0

I tried line chart and bar chart stacked one above other in VegaLite. Initially, I tried in VegaLite API as follows:

  const d_pdf_plot = vl.markBar({ color: '#4c78a8' }) //'#007ddc'
        .data(data1)
        .encode(
            vl.y()
                .fieldQ('num'),
            vl.x()
                .fieldQ('d')
                //.scale({ "domain": [0, 360] }) // does not change render
                //.scale({ "domain": [0, 600] }) // reflects in render
                .bin({ 'binned': true, 'step': data1[1]['num']}),
        ).width(500).height(250);

    const d_cdf_plot = vl.markLine({ color: '#FF8223' })
        .data(data2)
        .encode(
            vl.x()
                .fieldQ('d'),
            vl.y()
                .fieldQ('cum_num')
        ).width(500).height(250);

    const plot = vl.layer(
        vl.layer(d_pdf_plot),
        vl.layer(d_cdf_plot, d_cdf_plot.markCircle({ color: '#FF8223', opacity: 100 }))
    )

    return plot.render();

It rendered following:

enter image description here

You can view this in action in this observable notebook.

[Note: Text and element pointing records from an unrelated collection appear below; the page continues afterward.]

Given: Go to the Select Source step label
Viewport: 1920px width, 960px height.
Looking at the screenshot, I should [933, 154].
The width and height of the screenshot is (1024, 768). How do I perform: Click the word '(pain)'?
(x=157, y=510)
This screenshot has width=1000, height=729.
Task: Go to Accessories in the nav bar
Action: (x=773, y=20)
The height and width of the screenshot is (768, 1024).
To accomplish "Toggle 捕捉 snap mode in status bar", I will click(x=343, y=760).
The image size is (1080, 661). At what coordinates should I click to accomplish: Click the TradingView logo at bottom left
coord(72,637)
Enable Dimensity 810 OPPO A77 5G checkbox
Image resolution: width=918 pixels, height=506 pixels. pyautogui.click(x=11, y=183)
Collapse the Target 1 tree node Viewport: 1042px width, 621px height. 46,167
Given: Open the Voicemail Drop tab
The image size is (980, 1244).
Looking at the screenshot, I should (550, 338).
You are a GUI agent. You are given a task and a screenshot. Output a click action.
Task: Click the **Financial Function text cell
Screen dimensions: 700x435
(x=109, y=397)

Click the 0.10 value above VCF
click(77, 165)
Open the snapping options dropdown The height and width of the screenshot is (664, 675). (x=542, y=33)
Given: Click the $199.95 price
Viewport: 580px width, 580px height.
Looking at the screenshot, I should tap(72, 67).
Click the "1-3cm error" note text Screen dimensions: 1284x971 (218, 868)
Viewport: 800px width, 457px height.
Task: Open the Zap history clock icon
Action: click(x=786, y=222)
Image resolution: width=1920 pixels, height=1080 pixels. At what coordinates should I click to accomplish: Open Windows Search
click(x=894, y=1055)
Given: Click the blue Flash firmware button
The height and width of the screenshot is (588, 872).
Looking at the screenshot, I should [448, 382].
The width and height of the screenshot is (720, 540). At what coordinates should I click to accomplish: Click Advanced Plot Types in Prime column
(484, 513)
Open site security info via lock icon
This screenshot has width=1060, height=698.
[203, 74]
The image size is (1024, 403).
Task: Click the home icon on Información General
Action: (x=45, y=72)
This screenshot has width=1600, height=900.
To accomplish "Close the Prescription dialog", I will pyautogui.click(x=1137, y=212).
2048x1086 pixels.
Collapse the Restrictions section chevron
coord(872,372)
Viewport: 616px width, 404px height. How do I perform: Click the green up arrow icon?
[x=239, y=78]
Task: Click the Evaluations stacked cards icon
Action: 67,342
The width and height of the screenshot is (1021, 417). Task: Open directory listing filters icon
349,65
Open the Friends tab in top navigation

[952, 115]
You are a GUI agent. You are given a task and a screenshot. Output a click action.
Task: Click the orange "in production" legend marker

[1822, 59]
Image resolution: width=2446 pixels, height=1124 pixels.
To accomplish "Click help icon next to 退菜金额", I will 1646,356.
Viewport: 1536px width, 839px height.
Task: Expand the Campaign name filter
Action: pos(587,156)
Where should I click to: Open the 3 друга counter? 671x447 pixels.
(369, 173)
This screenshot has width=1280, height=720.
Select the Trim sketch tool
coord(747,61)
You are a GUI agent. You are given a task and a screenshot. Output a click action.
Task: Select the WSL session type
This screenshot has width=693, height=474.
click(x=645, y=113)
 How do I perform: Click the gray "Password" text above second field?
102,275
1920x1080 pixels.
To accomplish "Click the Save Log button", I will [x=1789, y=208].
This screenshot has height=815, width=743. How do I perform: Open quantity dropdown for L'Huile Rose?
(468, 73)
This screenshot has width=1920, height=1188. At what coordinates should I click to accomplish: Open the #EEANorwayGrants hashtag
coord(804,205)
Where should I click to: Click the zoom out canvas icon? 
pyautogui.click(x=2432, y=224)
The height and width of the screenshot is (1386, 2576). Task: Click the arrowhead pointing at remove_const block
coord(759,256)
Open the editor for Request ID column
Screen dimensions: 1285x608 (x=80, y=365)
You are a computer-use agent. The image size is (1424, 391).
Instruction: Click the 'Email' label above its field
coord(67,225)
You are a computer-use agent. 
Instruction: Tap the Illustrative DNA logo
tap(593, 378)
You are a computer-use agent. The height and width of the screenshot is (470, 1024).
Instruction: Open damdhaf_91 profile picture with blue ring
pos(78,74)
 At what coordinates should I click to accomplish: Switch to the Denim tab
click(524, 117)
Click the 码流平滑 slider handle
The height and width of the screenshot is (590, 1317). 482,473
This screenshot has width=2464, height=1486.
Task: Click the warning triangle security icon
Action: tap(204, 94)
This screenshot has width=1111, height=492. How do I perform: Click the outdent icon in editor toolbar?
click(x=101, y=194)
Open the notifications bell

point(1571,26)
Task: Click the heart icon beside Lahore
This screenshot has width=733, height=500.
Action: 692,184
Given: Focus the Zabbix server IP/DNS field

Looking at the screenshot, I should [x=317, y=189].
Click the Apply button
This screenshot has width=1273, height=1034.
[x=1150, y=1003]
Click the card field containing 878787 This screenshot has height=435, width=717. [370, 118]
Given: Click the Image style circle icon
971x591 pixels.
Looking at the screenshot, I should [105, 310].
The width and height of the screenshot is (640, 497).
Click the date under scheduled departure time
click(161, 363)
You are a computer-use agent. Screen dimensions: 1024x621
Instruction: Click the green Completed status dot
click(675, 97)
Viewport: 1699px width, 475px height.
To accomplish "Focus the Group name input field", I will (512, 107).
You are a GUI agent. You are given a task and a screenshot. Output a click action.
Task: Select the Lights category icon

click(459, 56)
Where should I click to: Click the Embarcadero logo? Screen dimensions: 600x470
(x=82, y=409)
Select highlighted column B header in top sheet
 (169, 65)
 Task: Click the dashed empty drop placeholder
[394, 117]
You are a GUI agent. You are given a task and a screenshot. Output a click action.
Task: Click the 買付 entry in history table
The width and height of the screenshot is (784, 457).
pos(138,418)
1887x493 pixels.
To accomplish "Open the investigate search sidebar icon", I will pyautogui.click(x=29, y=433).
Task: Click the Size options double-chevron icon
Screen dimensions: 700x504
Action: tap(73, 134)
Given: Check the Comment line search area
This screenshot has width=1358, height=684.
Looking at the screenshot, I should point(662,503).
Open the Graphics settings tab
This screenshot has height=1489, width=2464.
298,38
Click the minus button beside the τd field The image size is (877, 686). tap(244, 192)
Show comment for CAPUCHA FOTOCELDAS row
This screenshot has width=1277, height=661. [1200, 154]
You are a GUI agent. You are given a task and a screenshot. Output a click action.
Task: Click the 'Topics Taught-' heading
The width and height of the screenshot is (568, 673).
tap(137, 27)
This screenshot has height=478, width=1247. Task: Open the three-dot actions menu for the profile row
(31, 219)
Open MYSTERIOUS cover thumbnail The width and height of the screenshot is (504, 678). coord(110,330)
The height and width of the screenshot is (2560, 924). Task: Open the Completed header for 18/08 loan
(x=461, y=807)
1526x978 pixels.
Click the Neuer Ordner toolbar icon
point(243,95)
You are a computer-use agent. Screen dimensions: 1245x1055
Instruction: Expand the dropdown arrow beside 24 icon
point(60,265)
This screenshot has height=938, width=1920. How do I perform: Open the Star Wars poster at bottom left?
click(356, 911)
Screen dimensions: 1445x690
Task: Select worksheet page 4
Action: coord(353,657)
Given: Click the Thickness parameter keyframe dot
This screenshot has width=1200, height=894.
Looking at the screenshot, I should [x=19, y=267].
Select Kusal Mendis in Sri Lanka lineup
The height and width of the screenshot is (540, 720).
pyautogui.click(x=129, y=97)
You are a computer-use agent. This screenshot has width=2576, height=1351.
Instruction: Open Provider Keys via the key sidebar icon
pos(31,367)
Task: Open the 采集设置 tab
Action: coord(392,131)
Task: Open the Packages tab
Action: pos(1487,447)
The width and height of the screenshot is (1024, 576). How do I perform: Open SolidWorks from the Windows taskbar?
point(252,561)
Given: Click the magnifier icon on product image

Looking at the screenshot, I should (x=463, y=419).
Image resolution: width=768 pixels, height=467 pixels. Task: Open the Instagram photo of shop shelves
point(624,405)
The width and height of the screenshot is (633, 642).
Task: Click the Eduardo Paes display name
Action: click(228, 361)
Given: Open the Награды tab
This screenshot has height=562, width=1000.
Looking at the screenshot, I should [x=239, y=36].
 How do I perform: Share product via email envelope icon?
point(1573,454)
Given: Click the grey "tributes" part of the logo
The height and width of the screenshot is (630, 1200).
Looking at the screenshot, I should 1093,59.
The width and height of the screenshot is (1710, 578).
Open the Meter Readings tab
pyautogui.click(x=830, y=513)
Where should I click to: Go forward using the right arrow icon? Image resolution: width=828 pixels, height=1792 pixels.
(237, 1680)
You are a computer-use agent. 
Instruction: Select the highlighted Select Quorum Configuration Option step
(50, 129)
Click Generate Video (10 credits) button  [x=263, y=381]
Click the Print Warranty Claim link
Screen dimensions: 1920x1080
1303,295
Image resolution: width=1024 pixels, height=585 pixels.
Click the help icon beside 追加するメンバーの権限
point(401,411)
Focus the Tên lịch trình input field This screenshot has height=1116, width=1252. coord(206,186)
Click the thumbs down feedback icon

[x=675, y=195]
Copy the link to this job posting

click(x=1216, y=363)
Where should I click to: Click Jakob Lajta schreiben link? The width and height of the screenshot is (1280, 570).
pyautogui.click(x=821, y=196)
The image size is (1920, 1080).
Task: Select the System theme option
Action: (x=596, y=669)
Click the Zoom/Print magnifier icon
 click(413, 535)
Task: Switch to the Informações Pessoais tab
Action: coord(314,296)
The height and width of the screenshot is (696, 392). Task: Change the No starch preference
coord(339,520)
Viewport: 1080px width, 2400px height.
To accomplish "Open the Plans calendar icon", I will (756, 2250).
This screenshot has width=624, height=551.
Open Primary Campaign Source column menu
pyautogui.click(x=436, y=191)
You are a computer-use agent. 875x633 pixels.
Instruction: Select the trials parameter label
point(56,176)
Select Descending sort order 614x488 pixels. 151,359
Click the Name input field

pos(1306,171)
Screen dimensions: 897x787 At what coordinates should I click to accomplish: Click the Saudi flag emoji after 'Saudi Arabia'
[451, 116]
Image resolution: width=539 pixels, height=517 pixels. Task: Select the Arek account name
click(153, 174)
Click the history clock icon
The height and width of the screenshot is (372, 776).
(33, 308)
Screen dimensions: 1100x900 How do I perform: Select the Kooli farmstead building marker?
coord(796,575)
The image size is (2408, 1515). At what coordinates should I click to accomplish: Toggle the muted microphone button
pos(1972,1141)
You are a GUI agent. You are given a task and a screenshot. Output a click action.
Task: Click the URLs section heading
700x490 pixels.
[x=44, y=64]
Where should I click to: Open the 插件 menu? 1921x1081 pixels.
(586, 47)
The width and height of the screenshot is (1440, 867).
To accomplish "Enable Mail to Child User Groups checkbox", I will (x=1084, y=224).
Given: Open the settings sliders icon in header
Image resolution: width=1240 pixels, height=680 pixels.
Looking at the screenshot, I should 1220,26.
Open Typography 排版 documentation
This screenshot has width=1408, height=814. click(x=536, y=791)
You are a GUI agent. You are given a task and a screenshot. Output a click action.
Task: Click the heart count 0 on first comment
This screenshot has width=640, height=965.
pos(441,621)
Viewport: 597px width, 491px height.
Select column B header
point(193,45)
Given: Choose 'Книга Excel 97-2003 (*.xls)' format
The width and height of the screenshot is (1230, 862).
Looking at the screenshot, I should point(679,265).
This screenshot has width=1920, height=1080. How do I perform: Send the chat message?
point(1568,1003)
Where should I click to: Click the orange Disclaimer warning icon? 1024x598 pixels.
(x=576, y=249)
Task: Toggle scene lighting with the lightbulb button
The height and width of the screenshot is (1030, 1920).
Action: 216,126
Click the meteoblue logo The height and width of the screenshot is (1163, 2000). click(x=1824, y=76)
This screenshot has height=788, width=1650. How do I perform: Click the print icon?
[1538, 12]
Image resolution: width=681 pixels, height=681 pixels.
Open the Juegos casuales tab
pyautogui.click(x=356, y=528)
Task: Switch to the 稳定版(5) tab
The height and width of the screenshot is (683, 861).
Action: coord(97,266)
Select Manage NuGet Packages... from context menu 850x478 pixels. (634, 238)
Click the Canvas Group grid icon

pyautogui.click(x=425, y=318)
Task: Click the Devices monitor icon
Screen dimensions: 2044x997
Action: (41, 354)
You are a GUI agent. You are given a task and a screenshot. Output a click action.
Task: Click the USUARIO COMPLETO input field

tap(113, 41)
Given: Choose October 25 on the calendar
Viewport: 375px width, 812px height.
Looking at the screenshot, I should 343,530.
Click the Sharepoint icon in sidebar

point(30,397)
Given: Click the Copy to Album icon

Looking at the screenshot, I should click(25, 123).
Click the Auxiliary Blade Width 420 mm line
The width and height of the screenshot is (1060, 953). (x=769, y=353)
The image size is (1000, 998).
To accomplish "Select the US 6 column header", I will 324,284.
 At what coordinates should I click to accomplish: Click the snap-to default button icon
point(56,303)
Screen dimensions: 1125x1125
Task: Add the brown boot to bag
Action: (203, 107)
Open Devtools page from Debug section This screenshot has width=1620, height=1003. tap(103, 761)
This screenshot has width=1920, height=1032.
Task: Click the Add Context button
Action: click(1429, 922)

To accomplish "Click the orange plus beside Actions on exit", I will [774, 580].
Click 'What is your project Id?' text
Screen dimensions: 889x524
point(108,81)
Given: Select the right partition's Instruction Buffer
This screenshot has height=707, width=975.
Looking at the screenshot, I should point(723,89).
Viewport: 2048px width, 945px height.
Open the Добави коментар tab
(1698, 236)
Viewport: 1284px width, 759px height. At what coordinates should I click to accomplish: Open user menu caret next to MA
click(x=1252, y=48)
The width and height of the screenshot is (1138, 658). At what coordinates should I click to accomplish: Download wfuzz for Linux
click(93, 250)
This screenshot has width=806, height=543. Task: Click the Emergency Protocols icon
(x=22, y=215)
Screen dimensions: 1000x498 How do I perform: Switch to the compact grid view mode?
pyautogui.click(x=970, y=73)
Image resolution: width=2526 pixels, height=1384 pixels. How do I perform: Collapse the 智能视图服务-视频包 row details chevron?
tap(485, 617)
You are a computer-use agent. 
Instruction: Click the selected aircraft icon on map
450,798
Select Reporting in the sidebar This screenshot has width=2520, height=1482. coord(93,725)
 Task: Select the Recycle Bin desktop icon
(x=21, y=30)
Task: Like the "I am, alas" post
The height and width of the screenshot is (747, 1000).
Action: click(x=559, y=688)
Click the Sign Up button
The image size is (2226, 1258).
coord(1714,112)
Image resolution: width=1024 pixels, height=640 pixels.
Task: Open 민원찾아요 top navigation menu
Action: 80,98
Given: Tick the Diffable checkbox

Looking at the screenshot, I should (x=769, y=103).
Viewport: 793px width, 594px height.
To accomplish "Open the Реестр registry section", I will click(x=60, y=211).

I also converted this visualization to corresponding VegaLite grammar:

{
    "layer": [
        {
            "layer": [
                {
                    "mark": {
                        "type": "bar",
                        "color": "#4c78a8"
                    },
                    "data": {
                        "values": []
                    },
                    "encoding": {
                        "y": {
                            "field": "num",
                            "type": "quantitative"
                        },
                        "x": {
                            "field": "d",
                            "type": "quantitative",
                            "bin": {
                                "binned": true,
                                "step": 36
                            }
                        }
                    },
                    "width": 500,
                    "height": 250
                }
            ]
        },
        {
            "layer": [
                {
                    "mark": {
                        "type": "line",
                        "color": "#FF8223"
                    },
                    "data": {
                        "values": []
                    },
                    "encoding": {
                        "x": {
                            "field": "d",
                            "type": "quantitative"
                        },
                        "y": {
                            "field": "cum_num",
                            "type": "quantitative"
                        }
                    },
                    "width": 500,
                    "height": 250
                },
                {
                    "mark": {
                        "type": "circle",
                        "color": "#FF8223",
                        "opacity": 100
                    },
                    "data": {
                        "values": []
                    },
                    "encoding": {
                        "x": {
                            "field": "d",
                            "type": "quantitative"
                        },
                        "y": {
                            "field": "cum_num",
                            "type": "quantitative"
                        }
                    },
                    "width": 500,
                    "height": 250
                }
            ]
        }
    ]
}

This also renders the same. You can check this in action in this vega editor snippet)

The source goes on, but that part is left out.